Find the margin of error with a 99% confidence level.

1 answer

To calculate the margin of error for the given sample at a 99% confidence level, we can use the formula for the margin of error (ME) in the context of a population with a known standard deviation:

\[ \text{Margin of error} (ME) = z \cdot \left(\frac{\sigma}{\sqrt{n}}\right) \]

Where:

  • \( z \) is the z-value corresponding to the desired confidence level.
  • \( \sigma \) is the population standard deviation.
  • \( n \) is the sample size.

Step 1: Identify the values

  • The population standard deviation \( \sigma = 20 \) minutes.
  • The sample size \( n = 100 \).
  • For a 99% confidence level, we need to find the z-value. The z-value for a 99% confidence level is approximately 2.576.

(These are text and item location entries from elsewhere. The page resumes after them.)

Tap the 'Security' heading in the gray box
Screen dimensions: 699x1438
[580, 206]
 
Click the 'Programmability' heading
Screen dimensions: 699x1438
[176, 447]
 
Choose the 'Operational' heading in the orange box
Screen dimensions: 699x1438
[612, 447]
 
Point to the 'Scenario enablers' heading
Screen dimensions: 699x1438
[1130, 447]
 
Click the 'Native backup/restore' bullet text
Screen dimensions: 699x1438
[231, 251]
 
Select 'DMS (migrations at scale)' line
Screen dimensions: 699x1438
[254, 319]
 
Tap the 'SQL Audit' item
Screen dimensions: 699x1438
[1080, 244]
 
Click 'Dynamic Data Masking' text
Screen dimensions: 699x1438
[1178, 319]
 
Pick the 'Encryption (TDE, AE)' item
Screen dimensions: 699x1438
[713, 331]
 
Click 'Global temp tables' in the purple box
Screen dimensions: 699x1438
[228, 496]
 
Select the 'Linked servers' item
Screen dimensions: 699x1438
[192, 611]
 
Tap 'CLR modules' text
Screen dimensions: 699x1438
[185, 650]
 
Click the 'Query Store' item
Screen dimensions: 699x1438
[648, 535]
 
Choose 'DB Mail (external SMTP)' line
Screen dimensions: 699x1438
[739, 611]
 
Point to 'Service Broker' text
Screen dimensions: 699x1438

Step 2: Calculate the standard error (SE) \[ SE = \frac{\sigma}{\sqrt{n}} = \frac{20}{\sqrt{100}} = \frac{20}{10} = 2 \]

Step 3: Calculate the margin of error (ME) \[ ME = z \cdot SE = 2.576 \cdot 2 = 5.152 \]

Step 4: Report the margin of error The margin of error with a 99% confidence level is approximately 5.15 minutes.